A short life of the author
Sir Wilfred Patrick Thesiger (3 June 1910 – 24 August 2003) was a British explorer, travel writer, and photographer who spent his life seeking out the most remote and inhospitable places on earth and the peoples who lived in them. His two major books — Arabian Sands (1959) and The Marsh Arabs (1964) — are masterpieces of travel literature, written in a prose of stark beauty that matches the landscapes they describe. Thesiger crossed the Empty Quarter of Arabia twice on foot with Bedouin companions, lived for years among the Marsh Arabs of southern Iraq, explored the Danakil Depression of Ethiopia, and spent decades with nomadic peoples in Kenya and Tanzania. He was the last of the great Victorian-style explorers — a man who rejected modernity, distrusted technology, and believed that the only life worth living was the hardest one available.
Life
Thesiger was born in the British Legation in Addis Ababa, Abyssinia (now Ethiopia) — his father was the British Minister to Emperor Menelik II. He witnessed the entry of Ras Tafari (later Emperor Haile Selassie) into Addis Ababa as a child, an experience he later described as the formative moment of his life: “I craved colour and adventure,” he wrote, and he spent the rest of his life pursuing both.
He was educated at Eton and Magdalen College, Oxford, where he boxed for the university. After Oxford, he returned to Africa and in 1933–1934 made his first major expedition: the exploration of the Awash River in the Danakil Desert of Ethiopia, one of the most dangerous regions on earth. The Danakil people had a tradition of killing outsiders, and Thesiger’s expedition was a genuine test of survival.
During World War II, he served with the Sudan Defence Force, the Special Air Service (SAS), and the Special Operations Executive (SOE) in North Africa, Syria, and Ethiopia. He helped liberate Ethiopia from Italian occupation and fought behind enemy lines in the Western Desert.
Arabian Sands (1959)
Between 1945 and 1950, Thesiger made two crossings of the Rub’ al Khali — the Empty Quarter of the Arabian Peninsula — the largest sand desert in the world. He travelled with Bedouin companions, on camels, carrying minimal water and food, across a landscape of terrifying beauty and constant danger. No European had crossed the Empty Quarter since Bertram Thomas in 1931 and St. John Philby in 1932, and Thesiger’s crossings were the most extensive explorations of the region ever undertaken.
Arabian Sands is his account of these journeys. The book is austere, precise, and deeply felt. Thesiger writes about the desert with a lover’s attention: the quality of light at different hours, the shapes of dunes, the behaviour of camels, the taste of water from different wells.

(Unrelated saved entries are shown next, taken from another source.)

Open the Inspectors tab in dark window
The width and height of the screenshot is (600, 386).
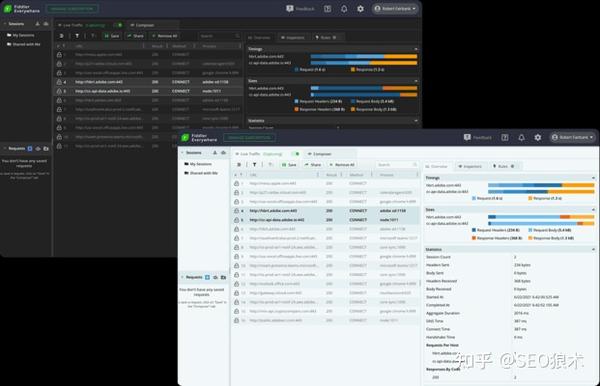293,37

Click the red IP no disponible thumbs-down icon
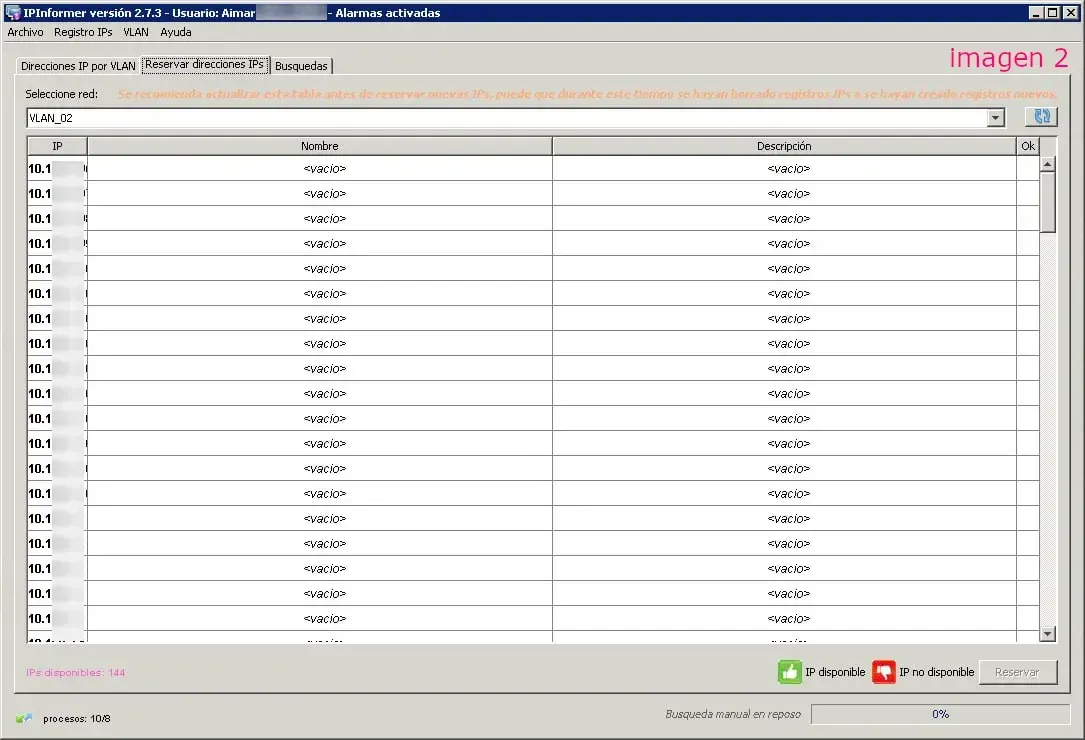click(x=884, y=672)

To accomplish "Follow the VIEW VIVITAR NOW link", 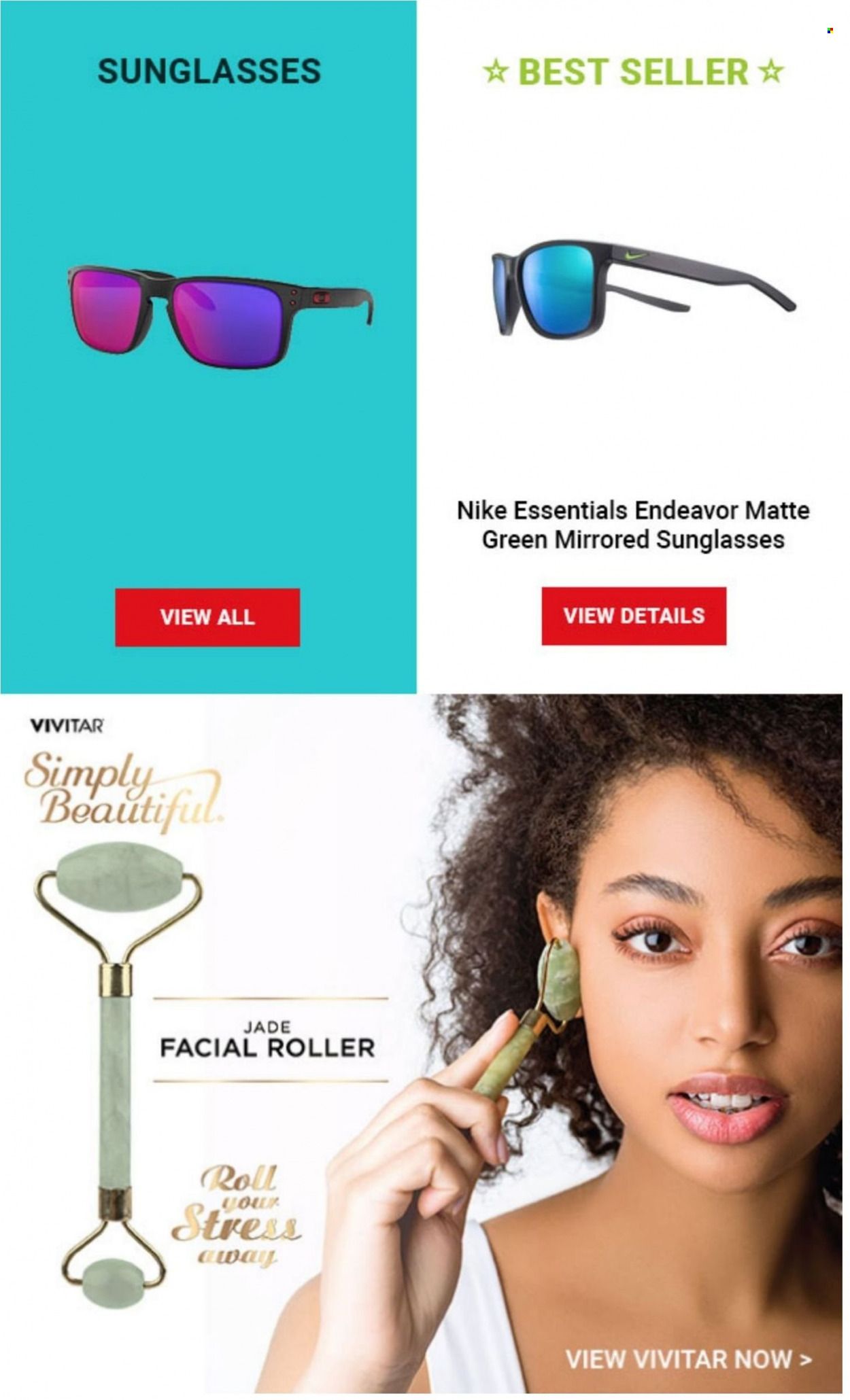I will (x=689, y=1359).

But the heart of the book is his portrait of the Bedouin — the Rashid and Bait Kathir tribes who were his companions — and his passionate argument that their way of life, based on endurance, hospitality, and honour, represented a form of human excellence that the modern world was destroying.
“I went to Southern Arabia only just in time,” he wrote. The discovery of oil was already transforming the region, and within a decade the Bedouin life Thesiger described would be largely gone.
The Marsh Arabs (1964)
Between 1951 and 1958, Thesiger lived among the Marsh Arabs (Ma’dan) of the marshes of southern Iraq — a vast wetland at the confluence of the Tigris and Euphrates rivers where people lived in reed houses, travelled by canoe, and kept water buffalo. Thesiger was accepted into this community and lived with them for extended periods, participating in their daily life, their hunts, their celebrations, and their feuds.
The Marsh Arabs is a warmer, more intimate book than Arabian Sands. Where the desert demanded endurance and austerity, the marshes offered abundance and community. Thesiger’s descriptions of the reed architecture — the great mudhifs (guest houses) with their soaring arched ceilings — and of daily life on the water are vivid and elegiac. The marshes were largely destroyed by Saddam Hussein in the 1990s as a punishment for Shia rebellion, and Thesiger’s book stands as the primary record of a civilisation that had existed for five thousand years.
Later Life and Other Work
Thesiger spent much of his later life in northern Kenya, living with the Samburu people. He published The Life of My Choice (1987), an autobiography, and several volumes of photography. His photographs — taken with a Leica camera throughout his travels — are extraordinary documents of vanishing peoples and landscapes.
Collecting Thesiger
Arabian Sands (1959, Longmans, Green) in first edition with dust jacket is a major collectible — fine copies bring $1,000–$3,000. The Marsh Arabs (1964, Longmans) brings $300–$800. Signed copies of either book are scarce and command significant premiums. Thesiger’s photographic books and limited editions bring $100–$500. His photographs themselves, when they appear at auction, are museum-quality items.